On sait qu’il est courant, dans la pratique de l’ornement, d’indiquer la fonction de l’objet par une forme précise et par l’inscription de multiples détails sur sa surface : des contenants consacrés à la libation ou à la conservation du vin, de l’huile ou du lait n’auront donc pas le même aspect. Chez Farida Le Suavé, ce constat prend une dimension organique : se sent physiquement ce qui est perçu visuellement. Ces céramiques gravides façonnent après avoir été façonnées – crée-t-on pour que cette création (ou créature) agisse sur soi ? Elles reçoivent l’effet de leur fonction en miroir, comme si elles se transformaient matériellement sous l’action de ce pour quoi elles ont été créées. Leur anthropomorphisme s’en trouve accru, puisque leur est prêté un regard empathique, celui qu’on porte naturellement sur tout ce qui semble doué d’affects. D’autant que la texture lisse et douce des terres fines utilisées par l’artiste et leurs teintes allant du brun foncé au beige clair rapprochent la surface de celle de la peau. Et la place de la couleur n’excepte pas celle du dessin. Pour Farida Le Suavé, la céramique est une extension de la pratique du dessin, dont la ligne apparaît de deux manières : d’abord, dans les motifs d’arabesques ou de signes berbères et coptes, tracés au crayon comme des tatouages sur ces volumes montés au colombin ; ensuite, par la ligne même de la forme, découpée à vif dans les brisures des tessons.
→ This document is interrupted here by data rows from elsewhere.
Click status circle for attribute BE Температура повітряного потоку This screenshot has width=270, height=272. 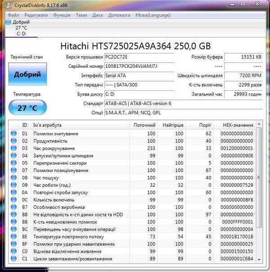(x=14, y=237)
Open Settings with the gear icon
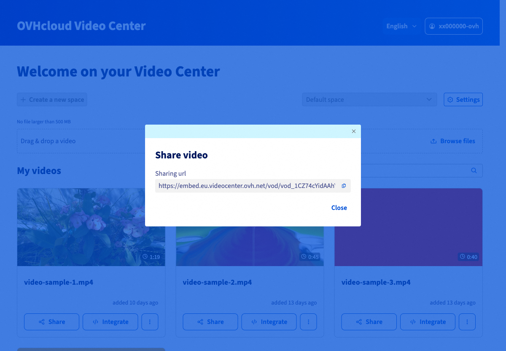The height and width of the screenshot is (351, 506). point(450,99)
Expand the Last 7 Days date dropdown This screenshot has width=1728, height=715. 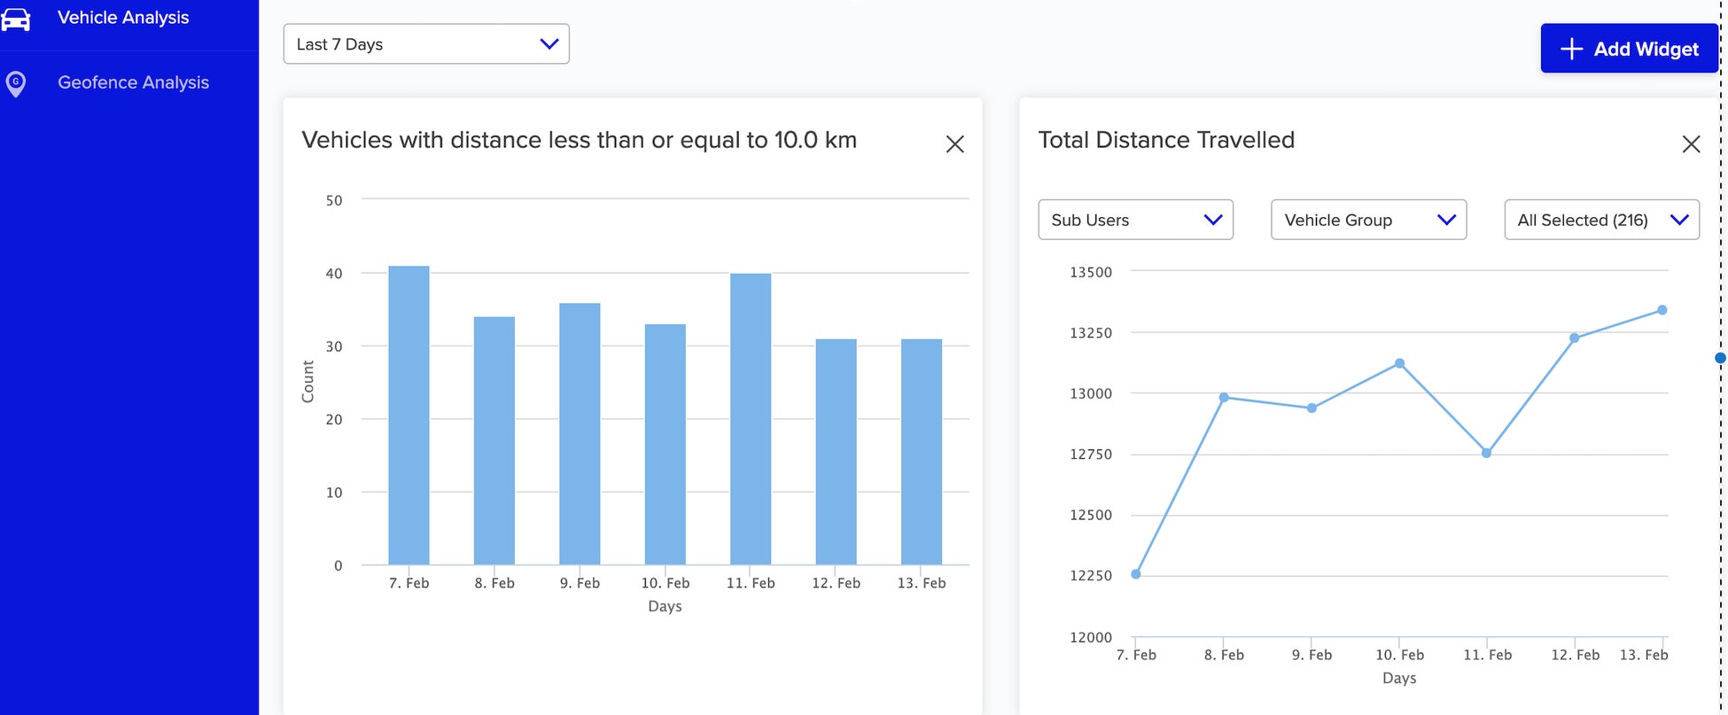pos(426,44)
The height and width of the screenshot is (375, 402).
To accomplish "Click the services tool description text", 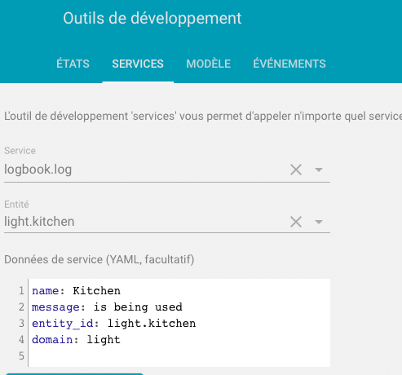I will tap(203, 117).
Aussi la céramique de Farida Le Suavé, remet-elle en considération le rapport de l’ornemental au non ornemental comme étant celui de l’inutile au nécessaire, de l’enveloppe à la structure. Dans la pensée coloniale et progressiste, l’ornement est l’apanage des peuples sans écriture. Situé du côté de la séduction et du féminin, il ne doit pas être confondu avec le sujet dont la fonction essentielle est de produire du sens. La récurrence du motif qui définit l’ornement serait la marque de l’artisan, non pas celle de l’artiste. Sa visée serait d’être décorative, c’est-à-dire de convenir (decere), ou, littéralement, en venir au même point que ce qui constitue le principal sujet. Contre cette pensée platonicienne qui dénonce la parure comme étant vulgaire, inutile et superficielle, éloignée du beau, le travail de Farida Le Suavé place l’ornement du côté du langage universel et magique. Il ne désigne pas la parure au sens de « décoration » mais au sens plus lointain de protection, qui « pare » l’individu contre le mauvais sort. Il en va donc de l’ornement comme d’un signe qui survit, qui permet de raccrocher l’informe au réel et de l’ancrer dans un récit.